Publié le , par Dimitri Joannides

Des dessins d’architecte aux enchères ou des maquettes, ça n’est pas nouveau. Mais des façades entières de bâtiment, c’est déjà plus étonnant !

Johanna Grawunder (née en 1961), édition limitée d’une maquette d’interprétation... L'architecture aux enchères
Johanna Grawunder (née en 1961), édition limitée d’une maquette d’interprétation d’architecture d’Ettore Sottsass et Johanna Grawunder (Sotsass associati) en marbre et Plexiglas réalisée entre 1988 et 2003, maison Bischofberger, Zurich, Suisse, construite entre 1991 et 1996, 17 x 22 x 15,5 cm.
Bruxelles, Salle des beaux-arts, 18 juin 2008. Pierre Bergé & Associés. MM Legrand, Dewindt & Meylaerts
6 055 € frais compris

Les premières esquisses de l’architecte reflètent le premier jet d’inspiration qui servira souvent de base à une œuvre bien plus grande : une maison, un quartier, une ville. Les croquis du Corbusier pour la ville d’Alger (finalement non réalisée) ou pour celle de Chandigarh en Inde (réalisée) sont connus et, en général, les amateurs ne s’y trompent pas. L’architecture est bel et bien un art, nul ne le conteste. Mais, sauf à parler de Christian de Portzamparc, de Jean Nouvel et quelques autres, l’image qu’on a de l’architecte, tout à la fois ingénieur, artiste et financier, n’est pas toujours à la hauteur des projets qu’il initie.

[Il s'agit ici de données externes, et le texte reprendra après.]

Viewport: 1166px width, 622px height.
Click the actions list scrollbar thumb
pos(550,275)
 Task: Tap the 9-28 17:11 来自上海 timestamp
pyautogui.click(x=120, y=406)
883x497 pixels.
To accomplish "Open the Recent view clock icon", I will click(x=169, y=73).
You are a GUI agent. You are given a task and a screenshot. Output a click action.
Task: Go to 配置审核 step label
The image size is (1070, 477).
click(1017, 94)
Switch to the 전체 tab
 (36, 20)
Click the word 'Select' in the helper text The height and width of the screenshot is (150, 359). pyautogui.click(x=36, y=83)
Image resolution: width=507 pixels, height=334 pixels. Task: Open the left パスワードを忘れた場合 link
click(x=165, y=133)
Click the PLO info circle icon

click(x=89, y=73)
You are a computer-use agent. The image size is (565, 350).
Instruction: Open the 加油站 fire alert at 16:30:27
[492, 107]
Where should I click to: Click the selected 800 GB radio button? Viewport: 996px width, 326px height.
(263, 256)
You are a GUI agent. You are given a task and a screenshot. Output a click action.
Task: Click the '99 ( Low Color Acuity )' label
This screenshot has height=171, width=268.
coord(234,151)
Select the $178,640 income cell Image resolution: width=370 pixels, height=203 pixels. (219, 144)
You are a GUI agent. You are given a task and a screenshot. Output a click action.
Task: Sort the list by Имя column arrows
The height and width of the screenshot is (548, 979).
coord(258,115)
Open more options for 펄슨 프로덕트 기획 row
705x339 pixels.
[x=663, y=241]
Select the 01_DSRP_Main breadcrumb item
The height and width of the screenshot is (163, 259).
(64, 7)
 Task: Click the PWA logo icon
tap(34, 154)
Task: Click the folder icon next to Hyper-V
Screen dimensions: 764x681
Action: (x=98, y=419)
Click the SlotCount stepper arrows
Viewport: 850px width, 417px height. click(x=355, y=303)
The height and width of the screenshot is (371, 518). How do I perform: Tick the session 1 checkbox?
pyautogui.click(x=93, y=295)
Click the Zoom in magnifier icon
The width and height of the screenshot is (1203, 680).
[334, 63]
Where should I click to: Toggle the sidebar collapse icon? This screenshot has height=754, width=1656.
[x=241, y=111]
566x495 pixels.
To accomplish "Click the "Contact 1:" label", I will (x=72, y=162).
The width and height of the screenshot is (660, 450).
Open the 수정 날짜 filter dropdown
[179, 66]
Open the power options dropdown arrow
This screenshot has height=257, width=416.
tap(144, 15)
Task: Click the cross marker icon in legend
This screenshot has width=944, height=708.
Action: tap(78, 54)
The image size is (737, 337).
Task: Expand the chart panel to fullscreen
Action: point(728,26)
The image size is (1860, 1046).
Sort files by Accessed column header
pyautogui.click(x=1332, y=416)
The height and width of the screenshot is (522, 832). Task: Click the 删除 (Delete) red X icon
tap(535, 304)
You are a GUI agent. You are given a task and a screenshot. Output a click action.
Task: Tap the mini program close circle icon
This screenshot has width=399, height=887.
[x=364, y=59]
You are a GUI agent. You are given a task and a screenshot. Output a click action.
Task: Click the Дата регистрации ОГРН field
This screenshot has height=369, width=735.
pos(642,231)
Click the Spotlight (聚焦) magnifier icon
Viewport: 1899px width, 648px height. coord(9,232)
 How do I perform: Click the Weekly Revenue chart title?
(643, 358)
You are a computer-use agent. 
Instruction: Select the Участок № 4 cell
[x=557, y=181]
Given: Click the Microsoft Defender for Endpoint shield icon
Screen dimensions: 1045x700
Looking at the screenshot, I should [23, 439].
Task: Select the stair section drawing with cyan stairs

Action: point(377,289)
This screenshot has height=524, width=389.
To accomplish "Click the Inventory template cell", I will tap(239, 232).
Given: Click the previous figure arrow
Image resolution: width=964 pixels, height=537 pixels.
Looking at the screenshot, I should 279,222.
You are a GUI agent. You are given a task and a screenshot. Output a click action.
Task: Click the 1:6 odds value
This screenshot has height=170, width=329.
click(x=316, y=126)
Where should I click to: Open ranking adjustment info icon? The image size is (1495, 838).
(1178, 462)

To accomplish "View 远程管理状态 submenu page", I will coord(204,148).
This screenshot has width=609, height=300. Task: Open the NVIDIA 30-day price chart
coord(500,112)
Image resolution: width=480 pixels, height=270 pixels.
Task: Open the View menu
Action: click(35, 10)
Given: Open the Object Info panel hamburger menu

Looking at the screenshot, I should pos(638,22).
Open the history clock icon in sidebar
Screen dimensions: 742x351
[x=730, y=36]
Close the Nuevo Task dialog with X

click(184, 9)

Le pain béni du modernisme
Il arrive que des ventes consacrées à l’Antiquité grecque, romaine ou étrusque présentent leurs lots de fragments de tympans de temples, de chapiteaux de colonnes ou de morceaux de frise. Il en va de même pour les ventes Haute Époque où il n’est pas rare de retrouver des stèles en marbre, des fonts baptismaux en pierre d’Istrie, voire des clefs de voûte en pierre d’Auvergne. Rien que ça ! Certaines maisons de ventes ont même proposé, par le passé, des morceaux d’escalier hélocoïdaux de la tour Eiffel, preuve que la production industrielle en série, née au XIXe siècle, est la mère du consumérisme. Eh oui, la Dame de fer elle-même a ses humeurs et change régulièrement de toilette ! Tout cela pour dire qu’à la fin de la Première Guerre mondiale, c’est une nouvelle vision de la société que l’on privilégie, plus sociale, plus utopiste et nourrie des idéaux véhiculés par la Révolution russe notamment. C’est la naissance du mouvement moderniste. En architecture, il est empreint d’un humanisme plutôt dogmatique et influencé par la science et le machinisme. Désormais, ce sont les usages et les besoins structurels qui guident les choix des volumes et des formes. La décoration devient quasiment un crime ! Les architectes sont persuadés que leur mission est d’abord d’améliorer la vie quotidienne des masses avant même de s’adonner à quelque exercice de style. Rapidement, cette tendance essaime, avec le Bauhaus en Allemagne, le constructivisme en Russie, Le Corbusier ou les frères Perret en France… jusqu’à devenir le style dominant et donner naissance, au sortir de la Seconde Guerre mondiale, au style international. Entre 1939 et 1945, nombre d’architectes européens d’avant-garde ont rejoint les États-Unis et se sont attelés à poursuivre leurs travaux dès leur arrivée. Les grandes tours deviennent alors la norme, à Chicago comme ailleurs. Mais grâce aux commandes de particuliers, les maisons à taille humaine de Mies Van der Rohe, Philip Johnson ou Frank Lloyd Wright connaissent également un grand succès. En tout cas auprès des commanditaires assez riches pour se payer les services de ces vedettes ! À Drouot, leurs meubles sont bien connus et constituent souvent l’épine dorsale de toute vente de design ou d’arts décoratifs qui se respecte. Mais il arrive, au détour d’un catalogue, qu’on y découvre des créations plus étonnantes, comme des fenêtres ou des vitraux de Frank Lloyd Wright ou encore des bornes éclairantes du Corbusier.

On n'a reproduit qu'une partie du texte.